Start of RECORDS SUPPLIED

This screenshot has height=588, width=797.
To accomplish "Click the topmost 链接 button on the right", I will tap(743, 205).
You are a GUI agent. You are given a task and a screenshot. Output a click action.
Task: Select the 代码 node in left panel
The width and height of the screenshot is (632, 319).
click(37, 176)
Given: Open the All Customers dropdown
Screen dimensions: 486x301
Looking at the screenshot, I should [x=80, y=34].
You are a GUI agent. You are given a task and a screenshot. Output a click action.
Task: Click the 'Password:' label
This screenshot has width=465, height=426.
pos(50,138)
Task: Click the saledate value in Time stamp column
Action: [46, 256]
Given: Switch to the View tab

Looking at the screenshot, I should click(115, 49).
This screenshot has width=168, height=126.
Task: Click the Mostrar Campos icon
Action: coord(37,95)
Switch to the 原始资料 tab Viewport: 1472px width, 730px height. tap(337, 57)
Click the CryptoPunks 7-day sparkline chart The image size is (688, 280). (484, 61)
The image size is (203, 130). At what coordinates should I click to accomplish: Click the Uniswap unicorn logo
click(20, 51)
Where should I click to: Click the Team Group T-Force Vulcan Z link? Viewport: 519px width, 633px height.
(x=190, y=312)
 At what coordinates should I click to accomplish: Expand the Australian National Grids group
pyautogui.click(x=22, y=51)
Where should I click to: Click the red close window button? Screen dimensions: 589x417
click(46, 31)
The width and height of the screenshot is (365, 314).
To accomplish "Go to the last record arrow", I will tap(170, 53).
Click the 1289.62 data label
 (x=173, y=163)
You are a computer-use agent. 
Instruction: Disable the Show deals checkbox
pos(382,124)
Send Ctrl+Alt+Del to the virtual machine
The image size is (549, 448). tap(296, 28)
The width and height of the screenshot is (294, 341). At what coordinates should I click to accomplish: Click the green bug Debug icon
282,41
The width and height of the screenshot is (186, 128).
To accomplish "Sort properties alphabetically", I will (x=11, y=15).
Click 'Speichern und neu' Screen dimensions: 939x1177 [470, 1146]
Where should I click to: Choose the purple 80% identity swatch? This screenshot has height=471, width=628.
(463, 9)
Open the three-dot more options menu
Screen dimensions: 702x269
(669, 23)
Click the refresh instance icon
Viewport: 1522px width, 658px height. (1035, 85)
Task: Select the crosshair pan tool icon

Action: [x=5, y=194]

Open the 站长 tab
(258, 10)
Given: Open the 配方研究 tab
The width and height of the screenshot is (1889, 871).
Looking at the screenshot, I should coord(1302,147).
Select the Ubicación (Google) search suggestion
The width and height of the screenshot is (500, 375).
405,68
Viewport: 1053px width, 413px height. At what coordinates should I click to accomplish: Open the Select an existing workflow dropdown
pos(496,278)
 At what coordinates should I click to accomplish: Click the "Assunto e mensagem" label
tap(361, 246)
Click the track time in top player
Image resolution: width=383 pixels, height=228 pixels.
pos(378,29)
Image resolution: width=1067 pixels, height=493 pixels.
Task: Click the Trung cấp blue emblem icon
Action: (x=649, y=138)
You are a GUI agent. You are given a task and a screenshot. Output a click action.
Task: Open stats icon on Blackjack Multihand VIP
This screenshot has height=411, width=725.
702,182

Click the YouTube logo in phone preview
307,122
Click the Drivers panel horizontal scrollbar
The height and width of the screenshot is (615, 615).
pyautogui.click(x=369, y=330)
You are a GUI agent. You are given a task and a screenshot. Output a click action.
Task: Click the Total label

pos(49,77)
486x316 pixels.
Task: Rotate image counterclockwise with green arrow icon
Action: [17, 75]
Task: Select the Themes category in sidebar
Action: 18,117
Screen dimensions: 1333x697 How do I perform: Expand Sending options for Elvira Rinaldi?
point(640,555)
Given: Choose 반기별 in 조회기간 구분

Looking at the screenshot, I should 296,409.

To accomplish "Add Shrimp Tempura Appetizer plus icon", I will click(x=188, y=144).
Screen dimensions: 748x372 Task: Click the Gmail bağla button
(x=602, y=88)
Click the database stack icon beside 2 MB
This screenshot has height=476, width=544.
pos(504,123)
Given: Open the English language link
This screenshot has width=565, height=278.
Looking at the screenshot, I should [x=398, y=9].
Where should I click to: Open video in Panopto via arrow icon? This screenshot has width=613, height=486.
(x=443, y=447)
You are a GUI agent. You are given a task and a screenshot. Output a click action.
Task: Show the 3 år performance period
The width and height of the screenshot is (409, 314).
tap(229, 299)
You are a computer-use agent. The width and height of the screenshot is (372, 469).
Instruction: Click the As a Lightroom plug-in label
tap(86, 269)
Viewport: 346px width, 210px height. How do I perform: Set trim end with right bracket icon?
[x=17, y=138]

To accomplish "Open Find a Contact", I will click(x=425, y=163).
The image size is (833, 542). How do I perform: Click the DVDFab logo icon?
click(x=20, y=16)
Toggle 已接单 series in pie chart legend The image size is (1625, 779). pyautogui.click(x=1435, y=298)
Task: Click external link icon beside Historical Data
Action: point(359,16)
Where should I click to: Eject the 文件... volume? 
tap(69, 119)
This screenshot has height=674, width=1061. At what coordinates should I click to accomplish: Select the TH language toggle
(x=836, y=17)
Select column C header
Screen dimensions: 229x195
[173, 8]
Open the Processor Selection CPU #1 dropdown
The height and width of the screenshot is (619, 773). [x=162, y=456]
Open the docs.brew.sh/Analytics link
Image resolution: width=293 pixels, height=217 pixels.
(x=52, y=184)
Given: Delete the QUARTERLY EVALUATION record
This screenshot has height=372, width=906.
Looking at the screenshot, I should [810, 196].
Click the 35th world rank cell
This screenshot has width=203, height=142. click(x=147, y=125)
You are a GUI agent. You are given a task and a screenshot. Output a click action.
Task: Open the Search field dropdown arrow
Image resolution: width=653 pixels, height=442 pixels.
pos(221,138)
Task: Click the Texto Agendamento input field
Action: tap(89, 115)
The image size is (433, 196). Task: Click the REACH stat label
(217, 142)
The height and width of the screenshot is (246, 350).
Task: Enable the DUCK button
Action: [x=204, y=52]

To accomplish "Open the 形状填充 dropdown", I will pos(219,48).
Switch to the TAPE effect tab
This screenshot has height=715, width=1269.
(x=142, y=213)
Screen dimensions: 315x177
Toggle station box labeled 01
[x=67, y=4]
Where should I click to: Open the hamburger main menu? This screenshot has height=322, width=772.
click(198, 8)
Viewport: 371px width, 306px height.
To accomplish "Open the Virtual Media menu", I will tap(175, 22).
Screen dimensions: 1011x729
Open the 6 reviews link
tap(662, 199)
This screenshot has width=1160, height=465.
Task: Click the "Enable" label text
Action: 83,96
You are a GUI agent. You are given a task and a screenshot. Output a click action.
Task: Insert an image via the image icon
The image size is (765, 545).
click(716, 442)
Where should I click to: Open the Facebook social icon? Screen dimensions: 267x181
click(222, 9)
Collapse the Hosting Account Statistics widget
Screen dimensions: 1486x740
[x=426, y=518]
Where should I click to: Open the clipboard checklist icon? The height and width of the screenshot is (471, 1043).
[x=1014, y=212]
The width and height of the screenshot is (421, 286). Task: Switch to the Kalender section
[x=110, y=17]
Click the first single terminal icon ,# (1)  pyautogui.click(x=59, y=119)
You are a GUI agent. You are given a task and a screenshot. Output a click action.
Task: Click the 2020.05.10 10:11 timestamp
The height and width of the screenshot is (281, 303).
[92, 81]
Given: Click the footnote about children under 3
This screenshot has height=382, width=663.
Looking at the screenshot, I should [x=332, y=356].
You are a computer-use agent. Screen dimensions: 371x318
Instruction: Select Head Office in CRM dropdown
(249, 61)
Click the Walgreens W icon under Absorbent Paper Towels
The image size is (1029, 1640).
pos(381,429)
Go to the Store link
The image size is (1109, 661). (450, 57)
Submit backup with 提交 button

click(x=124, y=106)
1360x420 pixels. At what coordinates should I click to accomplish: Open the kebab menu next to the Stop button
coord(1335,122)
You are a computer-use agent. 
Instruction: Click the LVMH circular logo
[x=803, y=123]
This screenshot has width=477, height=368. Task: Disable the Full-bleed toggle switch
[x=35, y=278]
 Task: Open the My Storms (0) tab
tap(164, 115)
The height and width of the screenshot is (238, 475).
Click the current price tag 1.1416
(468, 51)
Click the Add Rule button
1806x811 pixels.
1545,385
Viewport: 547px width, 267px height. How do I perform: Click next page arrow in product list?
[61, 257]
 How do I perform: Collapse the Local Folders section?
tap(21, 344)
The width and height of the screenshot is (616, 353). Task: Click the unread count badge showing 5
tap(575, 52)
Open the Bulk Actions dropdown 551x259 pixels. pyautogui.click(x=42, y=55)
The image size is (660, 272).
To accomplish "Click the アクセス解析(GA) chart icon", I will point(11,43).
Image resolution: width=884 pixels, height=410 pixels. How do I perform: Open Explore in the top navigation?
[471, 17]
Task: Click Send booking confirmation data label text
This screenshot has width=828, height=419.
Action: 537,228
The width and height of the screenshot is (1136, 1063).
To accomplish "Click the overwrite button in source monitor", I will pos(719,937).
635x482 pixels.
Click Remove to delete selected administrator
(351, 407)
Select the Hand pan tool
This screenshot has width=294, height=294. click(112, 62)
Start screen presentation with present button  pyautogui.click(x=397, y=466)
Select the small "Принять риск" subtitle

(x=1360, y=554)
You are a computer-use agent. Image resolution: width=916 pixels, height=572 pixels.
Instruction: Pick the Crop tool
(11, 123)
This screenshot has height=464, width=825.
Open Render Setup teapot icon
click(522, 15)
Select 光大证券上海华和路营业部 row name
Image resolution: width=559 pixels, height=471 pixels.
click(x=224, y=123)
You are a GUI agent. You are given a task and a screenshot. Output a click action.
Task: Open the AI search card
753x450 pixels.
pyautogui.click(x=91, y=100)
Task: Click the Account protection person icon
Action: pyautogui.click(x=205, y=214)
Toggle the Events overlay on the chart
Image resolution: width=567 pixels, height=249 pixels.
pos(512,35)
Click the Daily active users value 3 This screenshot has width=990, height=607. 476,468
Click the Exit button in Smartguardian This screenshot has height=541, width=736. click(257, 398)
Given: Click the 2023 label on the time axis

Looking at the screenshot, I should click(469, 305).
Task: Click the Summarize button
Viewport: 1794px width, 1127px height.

End of RECORDS SUPPLIED

» **WORK REQUEST**
Scan the listing above for the word "will" and show each line where it is found.

» **RESPONSE TO THIS TASK**
To accomplish "Click the topmost 链接 button on the right", I will tap(743, 205).
To accomplish "Go to the last record arrow", I will tap(170, 53).
To accomplish "Sort properties alphabetically", I will (x=11, y=15).
To accomplish "Add Shrimp Tempura Appetizer plus icon", I will click(x=188, y=144).
To accomplish "Open Find a Contact", I will click(x=425, y=163).
To accomplish "Open the 形状填充 dropdown", I will pos(219,48).
To accomplish "Open the Virtual Media menu", I will tap(175, 22).
To accomplish "Click the アクセス解析(GA) chart icon", I will point(11,43).
To accomplish "Click the overwrite button in source monitor", I will pos(719,937).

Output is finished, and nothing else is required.